Kleine Chronik der Museumsinsel
1824-1830 Bau des Königlichen Museums am Lustgarten, später Altes Museum genannt (Architekt: K. F. Schinkel).
1843-1847 Bau des Neuen Museums (Architekt: F. A. Stüler).
1866-1876 Bau der Alten Nationalgalerie (Architekt: F. A. Stüler, Ausführung: J. H. Strack).
1897-1904 Bau des Kaiser-Friedrich-Museums (ab 1956 Bode-Museum, Architekt: E. von Ihne).
1898-1901 Bau des ersten Pergamonmuseums (Architekt: F. Wolff, abgerissen 1908).
1909-1930 Bau des heutigen Pergamonmuseums (Architekten: A. Messel, L. Hoffmann).
1939 Nach Beginn des Zweiten Weltkriegs Schließung der Museen, Auslagerung wertvoller Kunstwerke.
1944/45 Beschädigung und Zerstörung der Museumsbauten durch Bombenangriffe.

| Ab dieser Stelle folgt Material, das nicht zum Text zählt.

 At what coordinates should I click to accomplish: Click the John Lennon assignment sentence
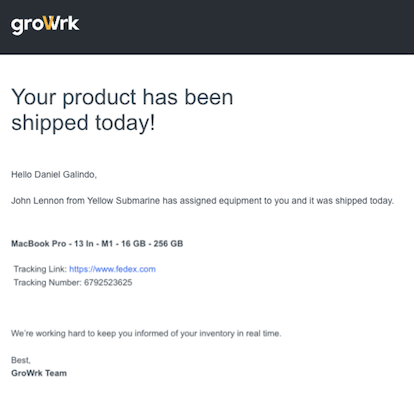(202, 201)
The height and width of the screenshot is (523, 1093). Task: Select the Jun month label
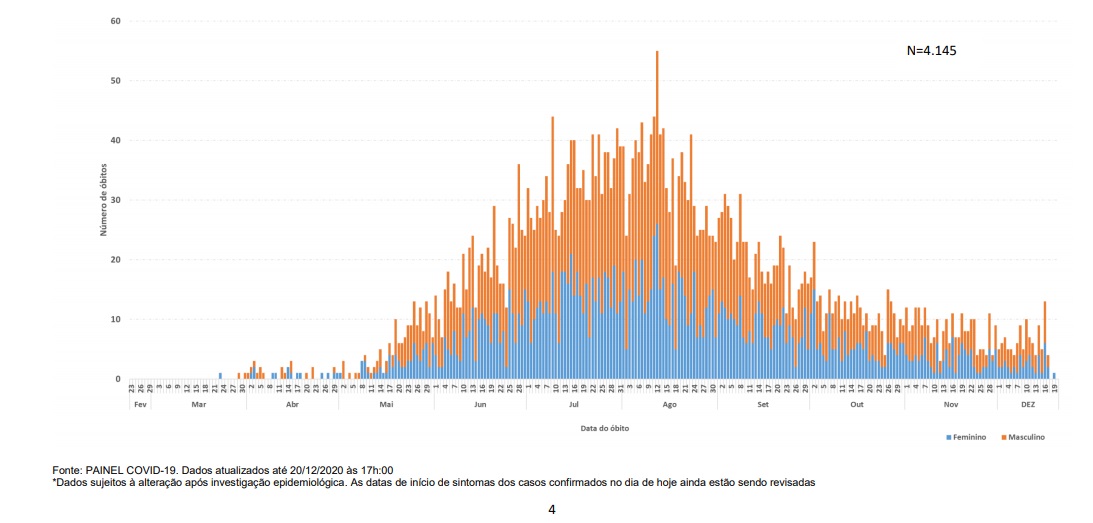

Die größten Schäden muss kurz vor Kriegsende das Neue Museum hinnehmen.
1958 Rückführung von Museumsgütern aus der Sowjetunion.
1959 Eröffnung des Pergamonsaals mit dem wieder aufgestellten Pergamonaltar.
1963 Im Bode-Museum können wieder Gemälde ausgestellt werden.
1966 Eröffnung des wieder aufgebauten Alten Museums.
1978-1979 Bau der zum Pergamonmuseum führenden Kupfergrabenbrücke.
1981 Zum 200. Geburtstag von Schinkel wird die Rotunde des Alten Museums denkmalgerecht erneuert.
1989 Kurz vor der Wende in der DDR wird mit der Rekonstruktion des Neuen Museums begonnen. Bis 2009 wird es nach Plänen von David Chipperfield als Ägyptisches Museum aufgebaut.
1990 Zusammenführung der Staatlichen Museen in Ost- und in West-Berlin unter dem Dach der Stiftung Preußischer Kulturbesitz.
1999 Stiftung Preußischer Kulturbesitz beschließt Masterplan zum Wiederaufbau und zur baulichen Sanierung der Museumsinsel; Aufnahme der Museumsinsel in die Liste des Weltkulturerbes der UNESCO.
2001 Wiedereröffnung der Alten Nationalgalerie nach siebenjähriger Generalsanierung.
2004 Restaurierung des Pergamonaltars abgeschlossen; Einhundertjahrfeier des Bode-Museums, das 2006 wiedereröffnet werden soll.